> Exercise prompt
Please restate, word for word, each line from the one containing "Click the 温馨提示 heading" through the end of the entries below.

Collection entries
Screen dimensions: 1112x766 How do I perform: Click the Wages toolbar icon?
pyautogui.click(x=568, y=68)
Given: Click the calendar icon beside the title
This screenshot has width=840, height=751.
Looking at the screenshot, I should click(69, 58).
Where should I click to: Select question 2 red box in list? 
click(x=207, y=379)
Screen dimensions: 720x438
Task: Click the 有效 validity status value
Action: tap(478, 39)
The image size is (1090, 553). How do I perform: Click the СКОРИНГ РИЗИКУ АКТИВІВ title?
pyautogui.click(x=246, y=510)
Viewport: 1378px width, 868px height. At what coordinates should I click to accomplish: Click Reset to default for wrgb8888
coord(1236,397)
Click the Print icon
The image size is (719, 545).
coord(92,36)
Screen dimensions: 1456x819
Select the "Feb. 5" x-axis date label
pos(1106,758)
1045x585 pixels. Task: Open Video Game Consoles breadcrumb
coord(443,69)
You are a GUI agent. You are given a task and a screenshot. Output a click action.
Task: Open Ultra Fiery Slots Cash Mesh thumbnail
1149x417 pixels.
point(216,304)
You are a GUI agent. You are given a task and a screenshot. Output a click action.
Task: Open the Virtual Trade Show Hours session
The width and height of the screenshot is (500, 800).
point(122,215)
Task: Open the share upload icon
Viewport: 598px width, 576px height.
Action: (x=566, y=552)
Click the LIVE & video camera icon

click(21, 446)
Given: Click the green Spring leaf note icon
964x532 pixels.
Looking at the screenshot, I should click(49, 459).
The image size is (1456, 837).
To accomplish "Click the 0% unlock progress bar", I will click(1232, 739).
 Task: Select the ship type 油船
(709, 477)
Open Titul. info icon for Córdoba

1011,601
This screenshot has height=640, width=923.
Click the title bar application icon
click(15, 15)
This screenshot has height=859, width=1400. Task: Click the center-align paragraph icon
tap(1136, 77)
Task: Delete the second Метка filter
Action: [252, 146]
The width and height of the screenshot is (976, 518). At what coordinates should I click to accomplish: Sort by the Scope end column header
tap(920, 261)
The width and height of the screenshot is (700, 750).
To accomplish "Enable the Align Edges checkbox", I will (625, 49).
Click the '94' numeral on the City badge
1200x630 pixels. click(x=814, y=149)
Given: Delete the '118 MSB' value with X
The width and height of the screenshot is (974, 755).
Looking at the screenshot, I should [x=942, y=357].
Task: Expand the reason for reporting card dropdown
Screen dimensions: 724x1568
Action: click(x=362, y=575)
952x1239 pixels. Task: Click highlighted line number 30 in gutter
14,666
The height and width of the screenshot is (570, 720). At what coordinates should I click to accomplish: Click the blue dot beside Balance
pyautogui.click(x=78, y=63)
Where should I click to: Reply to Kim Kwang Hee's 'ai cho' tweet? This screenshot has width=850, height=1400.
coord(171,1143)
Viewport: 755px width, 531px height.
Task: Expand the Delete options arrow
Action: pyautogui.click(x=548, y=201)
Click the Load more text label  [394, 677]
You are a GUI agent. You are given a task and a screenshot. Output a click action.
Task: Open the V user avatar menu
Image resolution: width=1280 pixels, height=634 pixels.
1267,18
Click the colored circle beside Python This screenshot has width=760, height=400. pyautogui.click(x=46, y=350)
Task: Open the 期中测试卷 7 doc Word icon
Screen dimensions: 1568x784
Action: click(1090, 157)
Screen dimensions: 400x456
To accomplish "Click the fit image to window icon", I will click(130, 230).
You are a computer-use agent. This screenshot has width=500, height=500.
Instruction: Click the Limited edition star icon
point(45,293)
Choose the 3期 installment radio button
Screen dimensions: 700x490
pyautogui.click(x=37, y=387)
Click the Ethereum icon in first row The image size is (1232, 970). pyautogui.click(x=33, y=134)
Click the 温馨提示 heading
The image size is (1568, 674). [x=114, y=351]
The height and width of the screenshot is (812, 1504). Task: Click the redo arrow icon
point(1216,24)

> Response area
Click the 温馨提示 heading
The image size is (1568, 674). [x=114, y=351]
The height and width of the screenshot is (812, 1504). Task: Click the redo arrow icon
point(1216,24)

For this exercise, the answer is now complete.